When collaboration began with the Strasbourg group, and especially after the paper by Calvo et al. (2014), it became clear that better ways to reject bad data had been gaining acceptance, following the approach contained in Meurers (2012). We mention again the goal here was to process the AG and SG data using only the information in the FG5 text files, and further to do this on files that come directly from the FG5 without any pre-processing of the AG data using the g-software. This was the case for the AP text files received by mail from NGA, whereas the ST data were already carefully pre-processed to reject bad drops before the text files were written—a significant difference (and improvement).

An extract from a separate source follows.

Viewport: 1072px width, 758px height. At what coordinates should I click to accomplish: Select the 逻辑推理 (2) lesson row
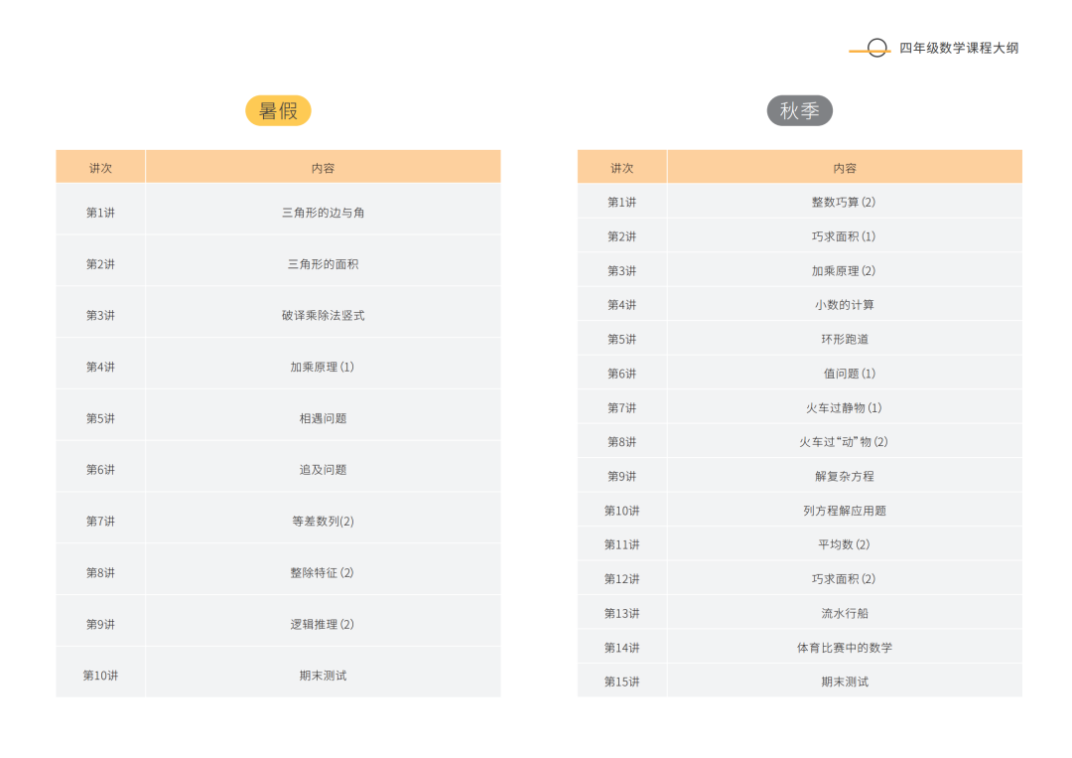click(x=323, y=624)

The following discussion addresses a number of options that we tried in rejecting bad drops, which is the key to getting SFs that are consistent when using both drops and sets. The options are summarized in Table 8 in the “Appendix” with the same abbreviations as here:

1. 1.

   w₁–w₀: weighting the data when computing means. When the g-software records each drop it is compared to an evolving mean value that eventually becomes the set mean, and there is no chance to weight the drops. But after the drops and sets are recorded one can re-compute the set means by weighting the drops with their σ_d’s, in principle this being a better approach. So we decided to base all subsequent processing on just the drop data files, and used the set file data only as a check. We could recover the set file data by computing the unweighted mean of the set mean, and also by adopting the 3-σ rejection of drop outliers. We verified that exactly the same drops were rejected as reported in the set files (columns ‘accept’, ‘reject’) and with exactly the same set means. The 3-σ rejection is iterated successively until the number of rejected drops does not change (a maximum of 5 iterations proved adequate). The unweighted solutions are designated ‘w₀’ and the weighted solutions are ‘w₁’. The weighting (or not) is applied to every instance in the program where set means are required; our default preference is to use the weighted option.

2. 2.

   s₃–s₁: using 3-σ or 1-σ criterion for rejecting outliers. Amalvict et al. (2002) reported on the choice of ‘n’ in using an ‘n-σ’ selection. They chose 3-σ for drops and 1-σ for sets, so we decided to test both options when rejecting outliers. It is expected that this choice depends on the noise in the experiment; for good data it should make little difference.

3. 3.

   co–nc data: should we do drop selection on the uncorrected or corrected data? We use ‘TLBP’ to refer to the geophysical corrections (tide, ocean load, barometric pressure loading, polar motion) that are generally removed to get a regular AG site measurement ‘co’, as opposed to the ‘nc’ option that does not remove TLBP when rejecting outliers. This point has been emphasized in the papers by Meurers (2012), Calvo et al. (2014), and Van Camp et al. (2016). As discussed previously, if corrections are not made, the drop rejection is compromised by the inclusion of tides (predominantly) which vary throughout the experiment. Once the drops are rejected, the TLBP corrections can then be reapplied to the accepted AG data for use in the calibrations. At AP we requested the NGA operator to re-run the four calibration experiments with corrections applied, and based our rejections on those files rather than the uncorrected data. In this case it is necessary to have exactly consistent drop and set files to transfer the accept/reject criteria between corrected and uncorrected versions of the same data. This worked well for the AP data, but unfortunately for the Strasbourg experiments the loss of a computer disk in 2014 with all the processed data meant that we did not have ready access to the corrected text files, although the raw AG files are archived. Up to the present we have not tested the ‘co–nc’ option for the ST data.

4. 4.

   p₁–p₂ processing: adding a drop/set rejection of outliers after the first fit was obtained. This turned out to be a significant point. Once pass 1 is made, one has access to the residuals—the deviations between the SG curves and the AG drop or set values. These residuals have a more or less normal distribution about the SG curve, so it is easy to reject deviations on a 3-σ (or 1-σ) reject criterion; this is equivalent to refining the pass 1 solution based on rejecting outliers, or equivalently choosing drops or sets deviations that are close to the SG curve. For most datasets, even those that had been carefully screened manually using the g-software in Strasbourg, pass 2 found sufficient drops or sets to discard on all the datasets that the solution was noticeably improved. For some of the poorer AP sets up to 900 new drops were rejected and up to 5 more sets. It should be said that all the processing for drop or set SFs up to pass 1 use exactly the same accept/reject drops or sets, but at the last step, the pass 2 solution for drops rejects only drops, and the pass 2 solution for sets rejects only sets, so a small difference appears in the data used for the two types of SF.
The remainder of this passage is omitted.